- _TEXTO DADO_:
- - - -

Publicado em 7 de setembro de 2024 às 05:00

 Irá Carvalho da Íris Produções  e os filhos, Mariana e João Paulo Carvalho
Irá Carvalho da Íris Produções e os filhos, Mariana e João Paulo Carvalho Crédito: Ana Albuquerque/ CORREIO

Apenas 48h para executar algo que jamais imaginou fazer. Nascida e criada nos bastidores de shows de grandes artistas nacionais e internacionais, Mariana Carvalho, já não se assusta com mais nenhum pedido mais diferente na hora de montar um camarim. Principalmente se essa artista for internacional e atende pelo nome de Beyoncé:

“Desde a barriga da minha mãe estou acostumada com o universo artístico. Já tenho uma facilidade por ter relações com os produtores e os mesmos se sentirem seguros com a minha entrega. Mas confesso que fazer o catering de Beyoncé foi um desafio. Foi pedido um chocolate específico da marca Dengo, toalhas da MMartan e taças de cristais. Porém, não deixamos de inserir no cardápio nossas iguarias baianas na esperança dela comer um pãozinho delícia e nunca mais esquecer”, lembra Mariana sobre a passagem meteórica de 'Bey' em

Salvador.

- - - -

[Registros de uma coleção]
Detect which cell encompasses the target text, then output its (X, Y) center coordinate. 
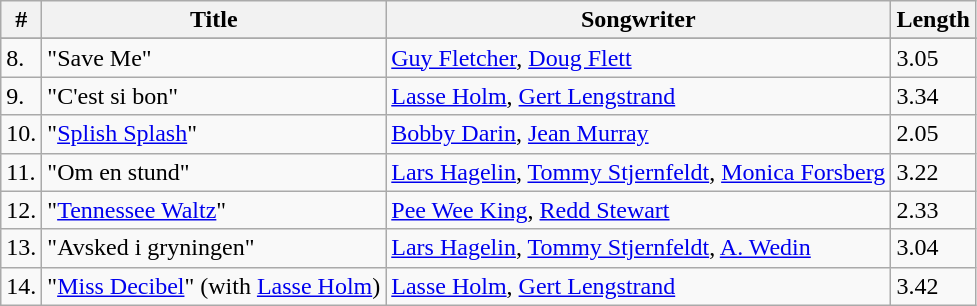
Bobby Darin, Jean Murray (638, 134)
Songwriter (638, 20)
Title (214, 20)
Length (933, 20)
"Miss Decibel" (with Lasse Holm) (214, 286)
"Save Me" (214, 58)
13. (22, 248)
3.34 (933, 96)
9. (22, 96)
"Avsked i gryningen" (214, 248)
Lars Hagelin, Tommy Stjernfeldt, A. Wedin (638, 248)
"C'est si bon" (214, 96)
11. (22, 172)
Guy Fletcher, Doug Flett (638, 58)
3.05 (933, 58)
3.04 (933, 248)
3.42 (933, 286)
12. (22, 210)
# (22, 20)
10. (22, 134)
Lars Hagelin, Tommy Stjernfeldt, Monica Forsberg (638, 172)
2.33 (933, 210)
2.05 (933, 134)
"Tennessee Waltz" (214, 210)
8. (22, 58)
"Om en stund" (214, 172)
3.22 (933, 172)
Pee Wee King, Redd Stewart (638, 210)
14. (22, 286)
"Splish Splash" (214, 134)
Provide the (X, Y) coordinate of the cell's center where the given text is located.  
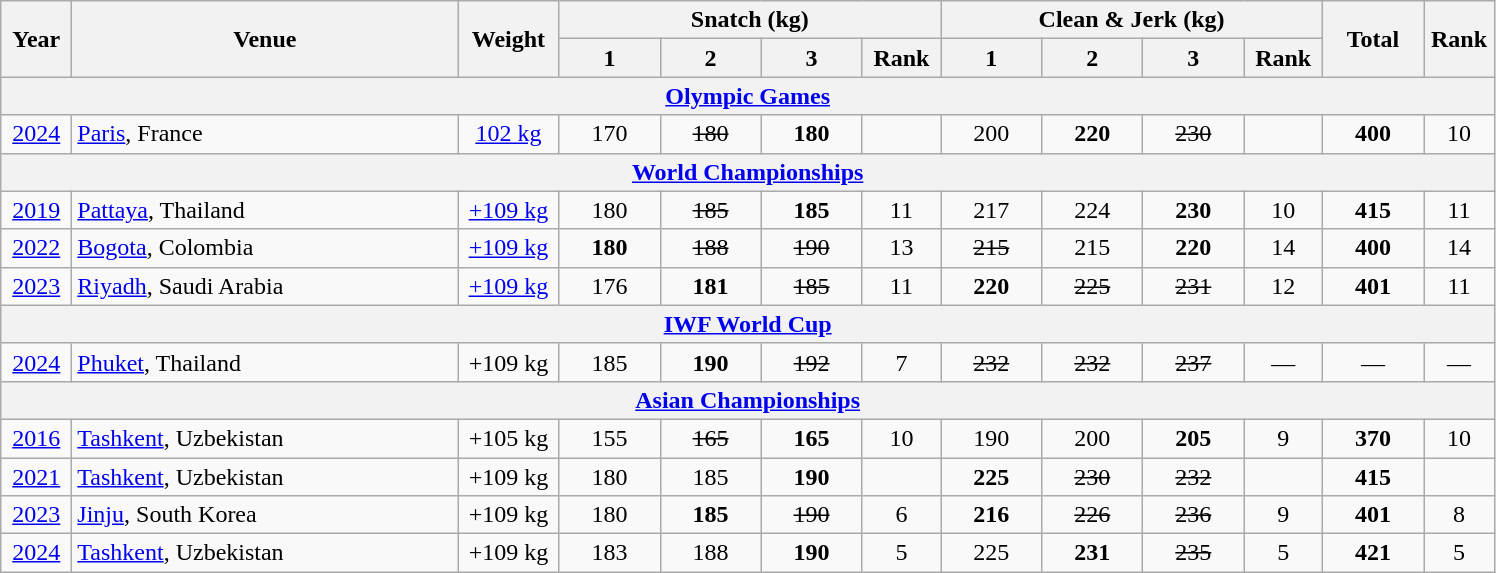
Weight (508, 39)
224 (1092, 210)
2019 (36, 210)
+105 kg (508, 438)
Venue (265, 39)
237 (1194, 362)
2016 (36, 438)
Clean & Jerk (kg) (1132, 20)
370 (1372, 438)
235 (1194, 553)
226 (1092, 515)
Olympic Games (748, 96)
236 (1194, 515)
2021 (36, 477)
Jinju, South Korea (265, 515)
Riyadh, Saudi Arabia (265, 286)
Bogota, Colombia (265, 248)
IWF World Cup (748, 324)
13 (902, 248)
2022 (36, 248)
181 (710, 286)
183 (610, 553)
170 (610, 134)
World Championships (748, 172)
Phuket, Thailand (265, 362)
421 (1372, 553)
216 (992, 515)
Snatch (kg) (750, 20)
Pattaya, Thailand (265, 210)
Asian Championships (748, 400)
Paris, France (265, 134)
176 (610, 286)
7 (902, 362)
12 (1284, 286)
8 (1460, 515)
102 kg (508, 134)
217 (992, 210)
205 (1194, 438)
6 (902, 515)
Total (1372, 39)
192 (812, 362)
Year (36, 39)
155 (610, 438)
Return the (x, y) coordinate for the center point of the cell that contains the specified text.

- - - -

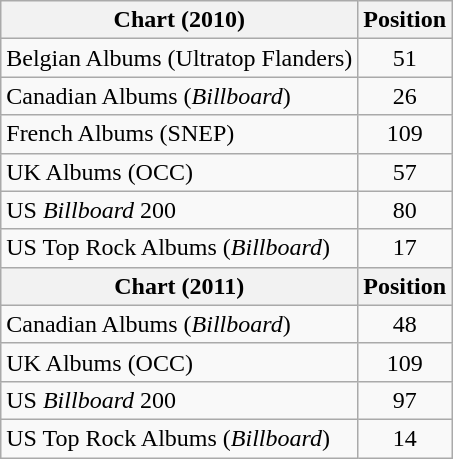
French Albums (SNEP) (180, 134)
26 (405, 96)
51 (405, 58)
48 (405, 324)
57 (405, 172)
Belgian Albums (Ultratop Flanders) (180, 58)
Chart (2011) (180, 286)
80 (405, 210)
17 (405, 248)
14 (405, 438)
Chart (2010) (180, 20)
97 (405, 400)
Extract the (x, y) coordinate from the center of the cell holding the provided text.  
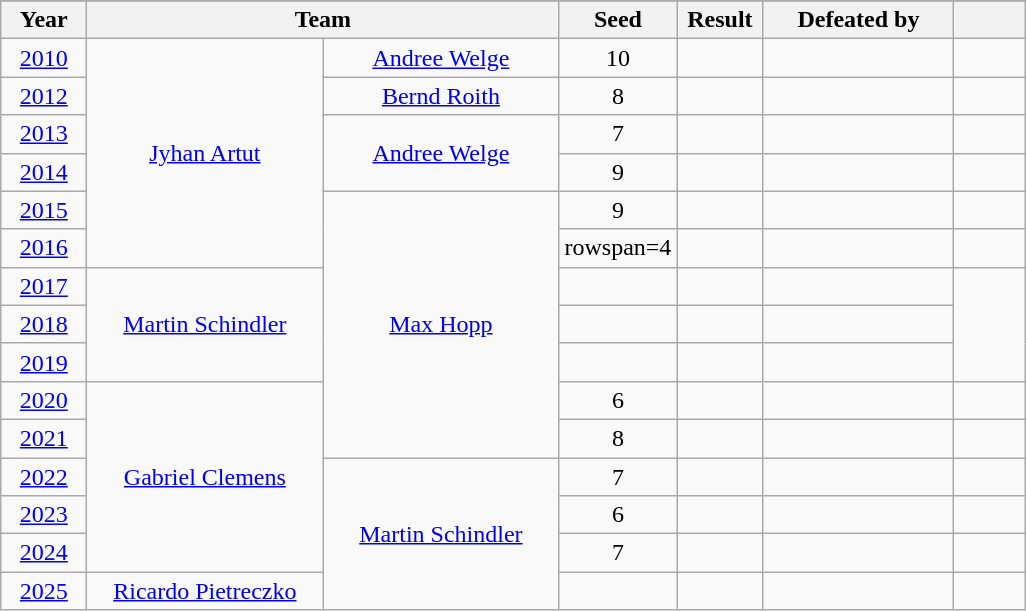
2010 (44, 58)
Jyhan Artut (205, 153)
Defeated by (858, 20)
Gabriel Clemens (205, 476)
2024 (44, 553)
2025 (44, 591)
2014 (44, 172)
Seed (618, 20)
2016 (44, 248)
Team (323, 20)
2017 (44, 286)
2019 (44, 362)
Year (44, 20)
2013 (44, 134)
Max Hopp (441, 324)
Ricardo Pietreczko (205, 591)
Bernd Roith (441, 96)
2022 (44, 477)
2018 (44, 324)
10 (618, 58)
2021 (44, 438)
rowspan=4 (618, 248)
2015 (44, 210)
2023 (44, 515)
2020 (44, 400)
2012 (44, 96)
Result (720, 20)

- - - -

- _A QUESTÃO_:
Responda com base no texto sobre o camarim de Beyoncé, uma resposta por linha, numeradas do mesmo jeito:
1. Em que dia e hora o texto foi publicado?
2. A quem é dado o crédito da foto?
3. De que marca era o chocolate pedido?

- _RESPOSTA DA TAREFA_:
1. Em 7 de setembro de 2024, às 05:00.
2. Ana Albuquerque/ CORREIO.
3. Dengo.